A bioeconomy dialogue from the perspective of ecovillages

What did conference participants make of the BLOOM bioeconomy project?

The BLOOM project was presented at the yearly European Ecovillage Conference of our partner the Global Ecovillage Network GEN Europe, that took place from the 14th to 17th July in the ecovillage “Comune di Bagnaia” in Tuscany, Italy. The European Ecovillage Conference is a gathering of environmental and social activists, changemakers, representatives from ecovillages and communities, and an engaging general public, with a very diverse program including inspiring keynote speeches, a broad range of workshops, the showcasing of practical sustainable solutions, and celebrating our past achievements. This year’s conference was focussed around the topics of peace, ecology and social justice.

During the ecology day, we had the chance to present the BLOOM project in a 2-hour workshop and engage in a lively dialogue around the implementation of a sustainable circular bioeconomy with several activists, researchers and curious participants who attended our session.

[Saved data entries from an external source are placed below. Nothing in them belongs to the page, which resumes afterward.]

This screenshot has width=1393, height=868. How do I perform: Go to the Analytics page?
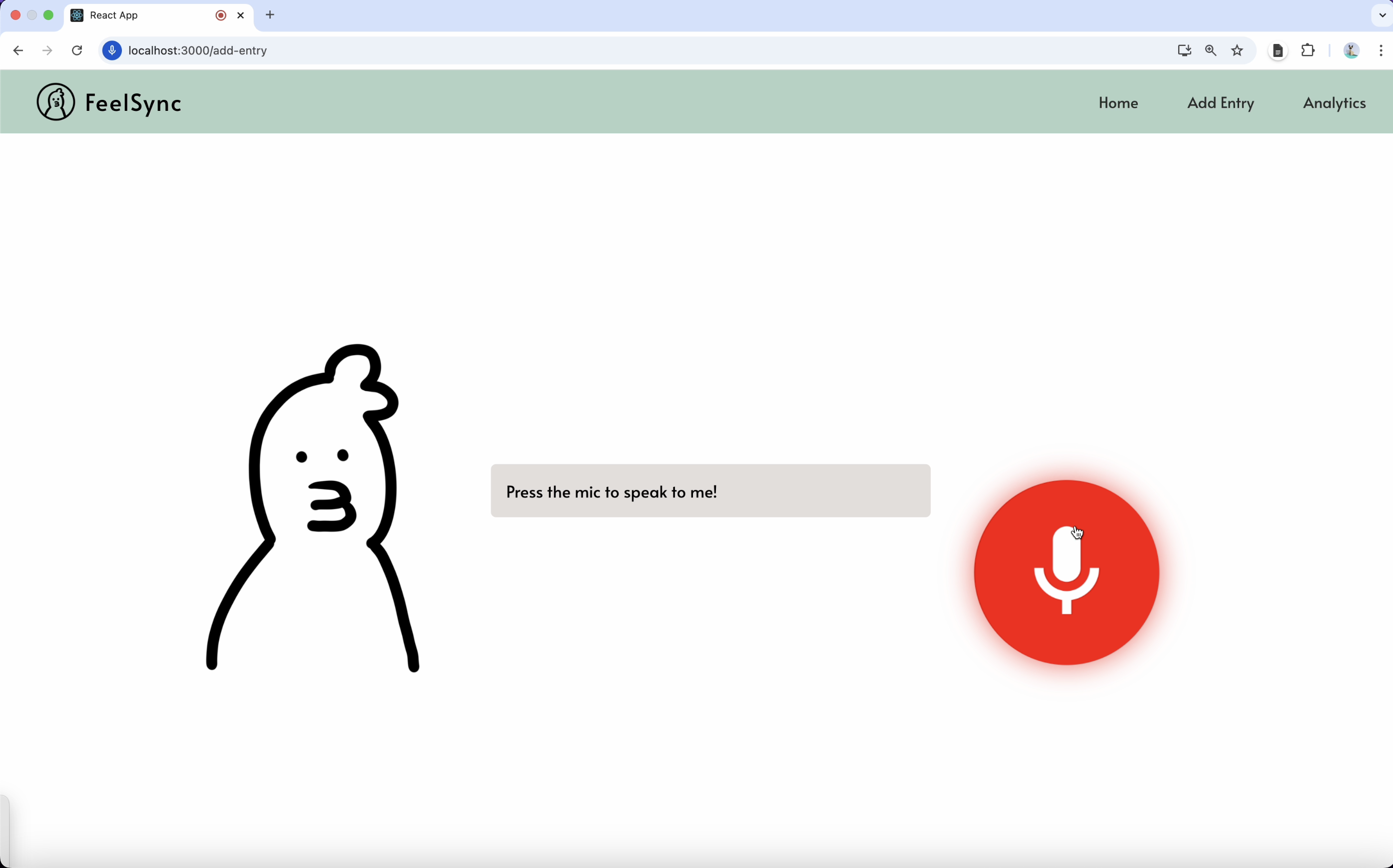tap(1334, 103)
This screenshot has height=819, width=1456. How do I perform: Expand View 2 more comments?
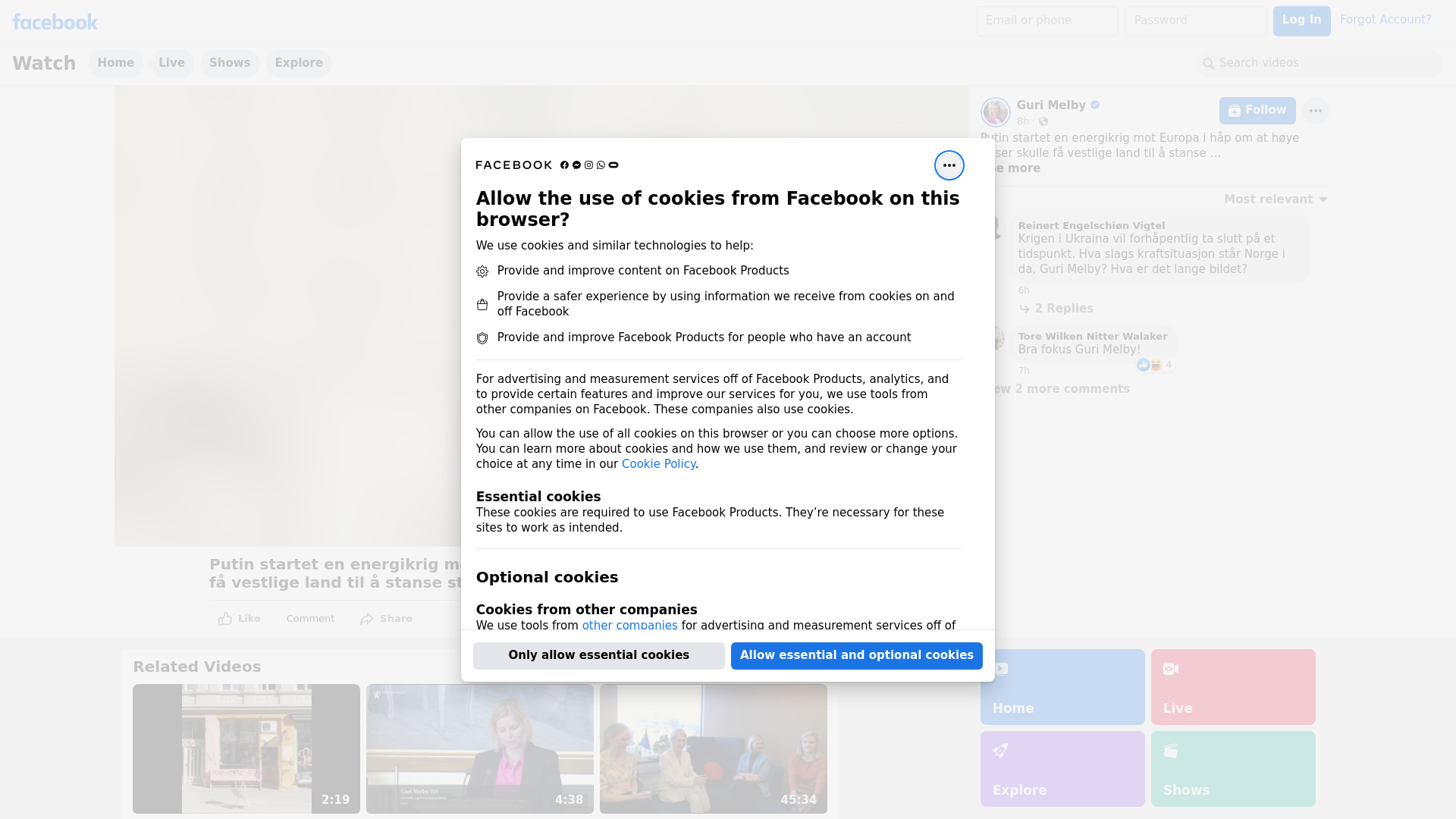point(1062,389)
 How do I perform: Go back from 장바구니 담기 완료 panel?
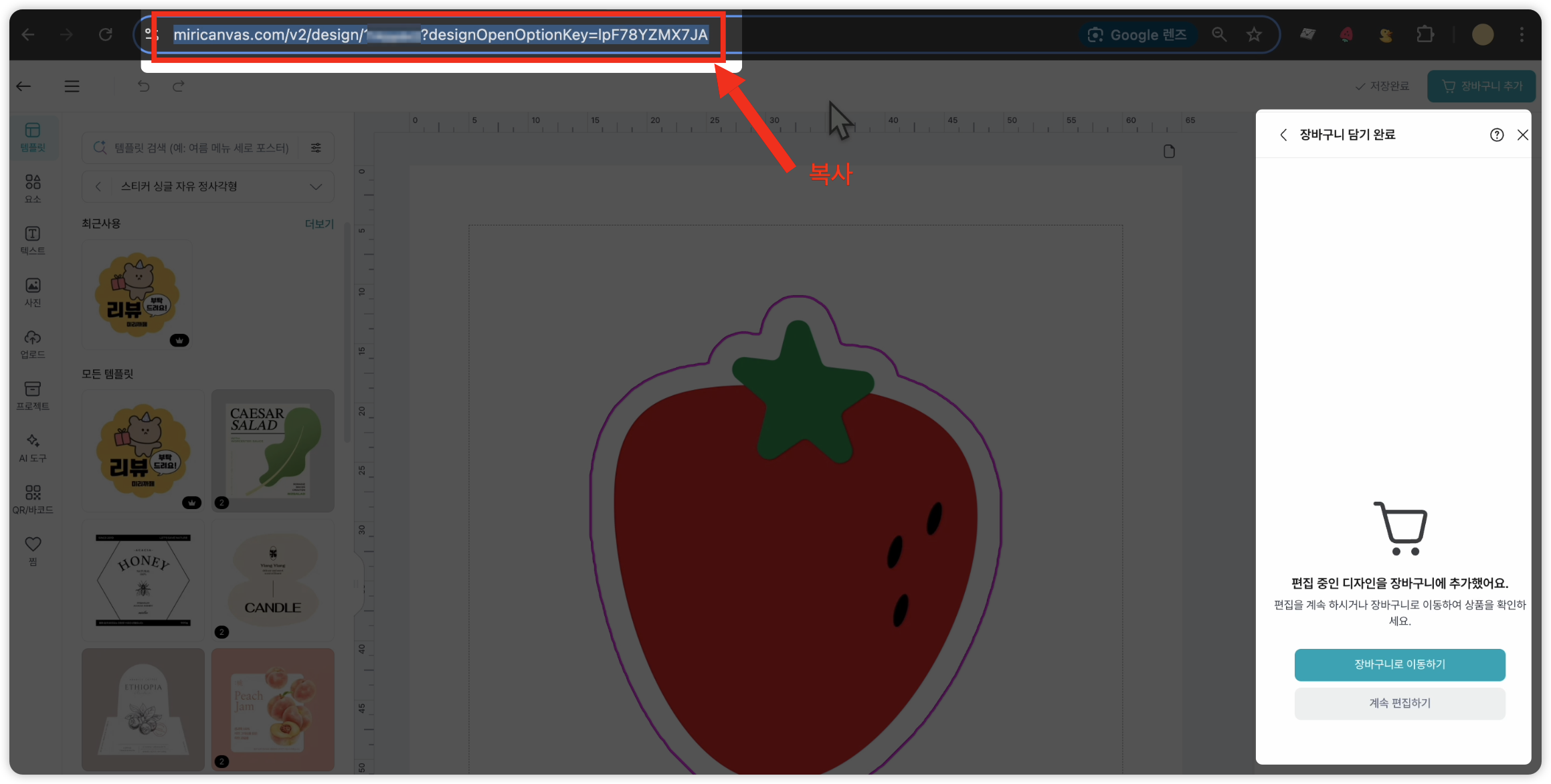click(1283, 135)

The participants of the workshop were very interested to hear more about the concept of bioeconomy, the activities of the BLOOM project in the regional hubs and in the school network. Generally, the feedback was very positive and participants resonated strongly with the idea of making production processes more sustainable and reusing waste materials. In the dialogue session, they shared the following topics that they would like to be taken into account in the discussion on how a bioeconomy should be implemented:

The potential and impact of a circular bioeconomy should be assessed within a holistic perspective and framework, as for instance the definition of sustainability used in the “Map of Regeneration” of the Global Ecovillage Network GEN, which defines four areas of sustainability (ecological, economic, social and cultural) and an integral design approach; or the permaculture design principles. This would bring the benefit of being able to assess the potential and impact on many levels, and not only focusing on the reduction of CO2 emissions, which they felt was a too reductionist approach for the implementation of an idea that implies a deeper systems change and affects many levels of society (including economic systems, value chains, collaborations between stakeholders and consumer behaviour among others). In the evaluation of the impact of bioeconomy solutions, the impact on all levels should be made as transparent as possible.

In addition to focussing on a more sustainable production (e. g. using renewable biomass and waste streams in production processes instead of fossil feedstock), a deeper shift of the underlying patterns and paradigms is needed. A different kind of conversation ought to be held, that addresses the growth paradigm, (hyper)consumerism and our relationship with other living beings and the Earth (that we are currently treating as commodities). A different paradigm can reveal some of the hidden assumptions of the current way of operation that our economic and societal systems are based on and can show alternative perspectives that allow us to find new answers to the same questions. A paradigm shift towards treating Earth not as a commodity, but as a living being that needs to be respected is already happening as Rights of Nature or Rights of Mother Earth are being recognized in laws and constitutions of several nation states. Law has been seeing an evolution toward recognition of the inherent rights of Nature to exist, thrive and evolve, and this change of paradigm should also be taken into account in the discussion around the implementation of a circular bioeconomy.

Moreover, in the implementation of a sustainable bioeconomy, the five “Rs” of Circular Economy – reduce, reuse, refurbish, repair and recycle – should all be taken into account, with a special focus on the first principle of reduction. Any future sustainable economic system will have to address rampant consumerism. Existing alternative lifestyles such as the ecovillages, can be a good example to show that consuming less and having a more sufficiency-based lifestyle does not necessarily mean renouncing a good quality of life.

Participants also voiced the fear that the bioeconomy could become a form of “bio-capitalism” by greenwashing unsustainable production patterns. When we talk about a circular bioeconomy, we should address the underlying problems. For instance, the problem of packaging should be addressed and package-free solutions supported, instead of making “bio-packaging” from biobased plastics.

In the implementation of a circular bioeconomy, local and regional decentralized small-scale solutions should be supported, in order to boost local economies and avoid long distance transport. On a local level, bioeconomy has the potential to support people and especially the rural population by “taking production into their own hands”. Bioeconomy should not only focus on spreading large scale technological innovation, but also local small-scale biobased solutions. In the workshop, several small-scale biobased solutions used in local communities were discussed, including the production of biochar, the use of natural building techniques and the production of biogas from green waste and food waste, which are widely used in ecovillages.

In the view of the participants, bioeconomy bears the potential for companies to leverage their power to help change markets and consumer habits, influenced by a broader ethically grounded perspective. In doing so, they will meet the demand and collective buying power of a growing network of people interested in sustainable solutions and alternative ways of living.